The metabolism of human antithrombin III (heparin cofactor) was studied in four control subjects, in four subjects with peripheral obliterative arterial disease, in six patients with recent venous thrombosis and in one patient with clinically severe haemophilia A. The labelled antithrombin III has a high specific activity (5.75 units/mg) and displayed a single band on SDS-polyacrylamide gel electrophoresis. On Sephadex G-100 gel filtration the labelled material eluted in the same position as the antithrombin III activity in plasma. Crossed immunoelectrophoresis of a mixture of fresh plasma and labelled antithrombin III against a specific antiserum, revealed a single precipitin line in which radioactivity was concentrated. The changes in electrophoretic mobility of both the plasma antithrombin III and the labelled material following the addition of heparin to the mixture or following coagulation were identical. The purified antithrombin III behaved as a homogeneous protein in the turnover experiments. The plasma radioactivity data were approximated by a sum of two exponential terms and the metabolism of antithrombin III represented by a two compartment mammillary model. Results in the control subjects were as follows: plasma antithrombin III concentration 19.6 +/- 2.3 mg/100 ml; intravascular fraction 0.45 +/- 0.05; fractional catabolic rate 0.55 +/- 0.02 of the plasma pool per day; half-life of the plasma radioactivity 2.83 +/- 0.26 days. Circulating large molecular weight degradation products of labelled antithrombin III could not be detected by Sephadex G-100 gel filtration. No significant differences in these parameters were found in the patients with peripheral arterial insufficiency. The turnover rate of antithrombin III was normal in the patient with haemophilia A. In three patients with venous thrombosis not treated with heparin, the turnover of labelled antithrombin III was in the normal range. In three patients with venous thrombosis, treated with heparin, the plasma radioactivity half-life was significantly shortened (2.13 +/- 0.08 days) and the fractional catabolic rate increased (0.75 +/- 0.05) of the plasma pool per day). In one of these patients, the labelled antithrombin III had been incubated with an equimolar amount of heparin prior to injection. In this patient the plasma radioactivity half-life was in the same range as in the other two patients (2.15 days).

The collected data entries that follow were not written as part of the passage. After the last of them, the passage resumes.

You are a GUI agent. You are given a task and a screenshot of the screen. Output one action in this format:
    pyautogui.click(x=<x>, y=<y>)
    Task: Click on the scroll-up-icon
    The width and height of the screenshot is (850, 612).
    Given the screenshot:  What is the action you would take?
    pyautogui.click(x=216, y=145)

在4名对照受试者、4名患有外周闭塞性动脉疾病的受试者、6名近期发生静脉血栓形成的患者以及1名临床症状严重的甲型血友病患者中,对人抗凝血酶III(肝素辅因子)的代谢情况进行了研究。标记的抗凝血酶III具有高比活性(5.75单位/毫克),并且在SDS-聚丙烯酰胺凝胶电泳上显示为单一条带。在Sephadex G-100凝胶过滤中,标记物质在与血浆中抗凝血酶III活性相同的位置洗脱。将新鲜血浆和标记的抗凝血酶III的混合物与特异性抗血清进行交叉免疫电泳,显示出一条单一的沉淀线,放射性集中于此。在混合物中加入肝素后或凝血后,血浆抗凝血酶III和标记物质的电泳迁移率变化是相同的。在周转实验中,纯化的抗凝血酶III表现为一种均一的蛋白质。血浆放射性数据可由两个指数项的总和来近似,抗凝血酶III的代谢由两室乳头模型表示。对照受试者的结果如下:血浆抗凝血酶III浓度为19.6±2.3毫克/100毫升;血管内部分为0.45±0.05;每天血浆池的分解代谢率为0.55±0.02;血浆放射性半衰期为2.83±0.26天。通过Sephadex G-100凝胶过滤未检测到标记的抗凝血酶III的循环大分子降解产物。在外周动脉供血不足的患者中,这些参数未发现显著差异。甲型血友病患者中抗凝血酶III的周转速率正常。在3名未用肝素治疗的静脉血栓形成患者中,标记的抗凝血酶III的周转在正常范围内。在3名用肝素治疗的静脉血栓形成患者中,血浆放射性半衰期显著缩短(2.13±0.08天),每天血浆池的分解代谢率增加(0.75±0.05)。在其中一名患者中,标记的抗凝血酶III在注射前与等摩尔量的肝素孵育。在该患者中,血浆放射性半衰期与其他两名患者处于相同范围(2.15天)。